= Important Plant Areas =

Programme set up in the UK by the organisation Plantlife

Important Plant Areas (IPA) is a programme set up in the UK, by the organisation Plantlife, to provide a framework for identifying and maintaining the richest sites for plant life, possibly within existing protected areas; though the protection of the IPA itself is not legally enforced. The term plant life in this case refers to any number of species, encompassing algae, fungi, lichens, liverworts, mosses, and wild vascular plants. IPAs are selected with the intention of focusing on the conservation of the important wild plant populations in these areas, and act as a subset in the broader context of Key Biodiversity Areas. Designating an IPA is intended to gain awareness and encourage long-term conservation through an 'ecosystem-based' approach.

◆ Material:
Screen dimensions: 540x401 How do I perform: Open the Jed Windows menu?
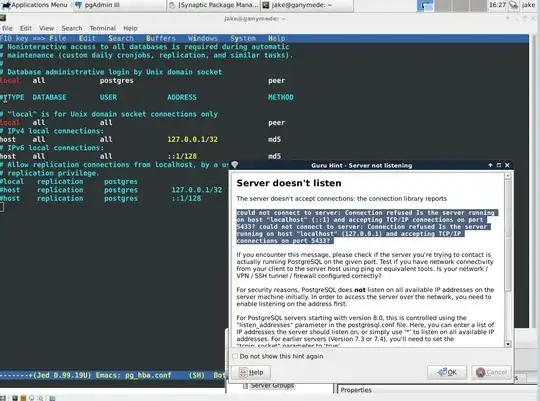202,38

◆ Directions:
A. Translate this sentence from the text on Important Plant Areas into Spanish: "The term plant life in this case refers to any number of species, encompassing algae, fungi, lichens, liverworts, mosses, and wild vascular plants."
B. Carry on the text about Important Plant Areas, picking up after its last sentence.

◆ Outputs for the tasks:
A. En este caso, el término vida vegetal se refiere a cualquier número de especies, abarcando algas, hongos, líquenes, hepáticas, musgos y plantas vasculares silvestres.

B.
The identification of IPAs is based on three criteria:

A. Presence of threatened plant species: the site holds significant populations of one or more species that are of global or regional conservation concern

B. Presence of botanical richness: the site has an exceptionally rich flora in a regional context in relation to its biogeographic zone

C. Presence of threatened habitats: the site is an outstanding example of a habitat or vegetation type of global or regional plant conservation and botanical importance

IPAs are integral to the initiatives of government agencies and NGOs in furthering the development of conservation goals on a national and international level. Plantlife's international team has had some success in spreading the concept abroad.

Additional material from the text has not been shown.